The decision of the US Federal Reserve to cut interest rates once more and restart QE was expected by investors. But not on a Sunday afternoon. Asset managers characterise the sudden decision as ‘a defining moment’, for more than one reason.
‘We had expected this outcome [by 100 basis points to a range of 0 to 0.25%], but thought they would wait until the planned meeting on Wednesday,’ said ING’s chief economist James Knightley in a market report Sunday evening. ‘But with the news flow about the virus getting worse and economic disruption set to increase, the Fed clearly thought it wise to be ahead of the market opening.’
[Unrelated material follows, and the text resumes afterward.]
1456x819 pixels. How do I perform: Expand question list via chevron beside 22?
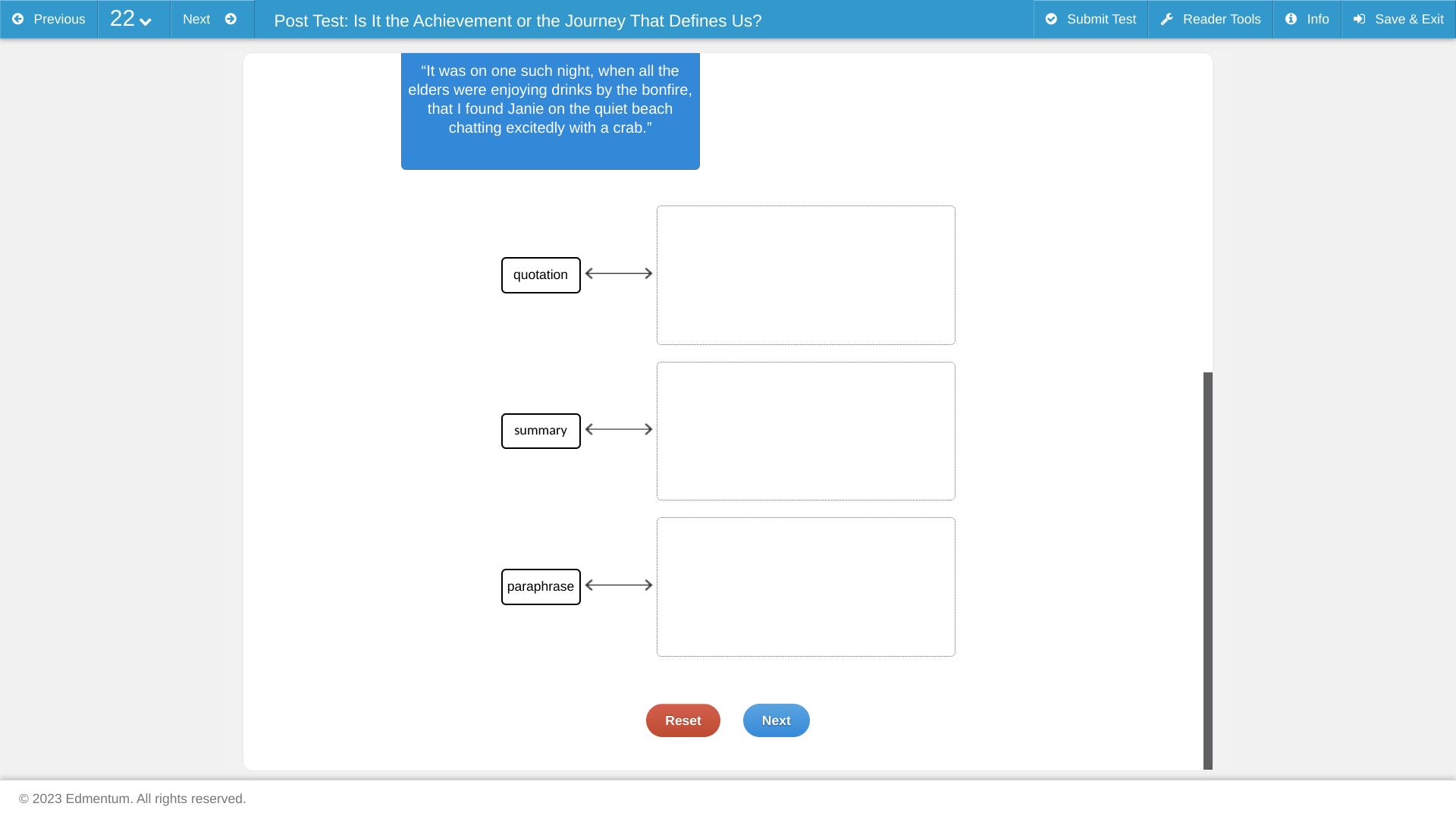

Moreover, the bank had expected a restart of QE, but had previously counted on an amount of about $75 billion a month. ‘By stating they are going to buy at least $500 billion of treasury paper and $200 billion of mortgage-backed securities in the coming months, the Fed has given a more general end goal,’ Knightley said. ‘That will give them more flexibility to load or react to any market disruption.’
The bank expects GDP to fall by 8% year-on-year in the second quarter, down from an expected -4.4% in the first quarter. This is all due to the supply crisis in the manufacturing industry, the panic in the financial sector and the collapse of air travel.
The Fed’s action will not save the U.S. economy from recession, according to Knightley, but it will help mitigate the risks of financial tensions that could make growth and job prospects much worse. It will also provide breathing space before an expected fiscal stimulus.’
Out of ammunition
‘This is a very, very important moment’, writes macro-economist Edin Mujagic of OHV Vermogensbeheer in the Netherlands, noting the Fed basically used almost all the remaining resources at its disposal at once, and has now pretty much run out of ammunition.
‘If this step does not substantially remove the uncertainty and fear in financial markets and in the economy, then a Minsky moment (…) might be just around the corner! A Minsky moment happens when prices suddenly drop sharply. Last week’s fall, despite its intensity, was not such a fall,’ he said.
Mujagic finds the initial reaction of US stock markets to the Fed’s measures ‘at least worrying’. Wall Street opened deep in the red on Monday morning.
The macroeconomist thinks the central banks’ action is more likely to succeed if governments swiftly follow in their footsteps. Only with budgetary measures of a similar magnitude would there be a good chance that the negative economic effects of the coronavirus will be neutralized. This does not mean that Q1 and Q2 will not be bad quarters, macro-economically speaking. That is unavoidable. But with equally impressive action by the fiscal authorities, it is likely that the economy will recover from the corona crash in the near future.’
Fed independence
Chief economist Philippe Waechter of Ostrum Asset Management notes on his blog that the Fed’s drastic measures followed a White House alarm call. ‘Like in Europe, it is now up to fiscal policy to reduce risk and control the reduction in economic activity that’s now taking place in the US. The US have limited room to escape a recession.’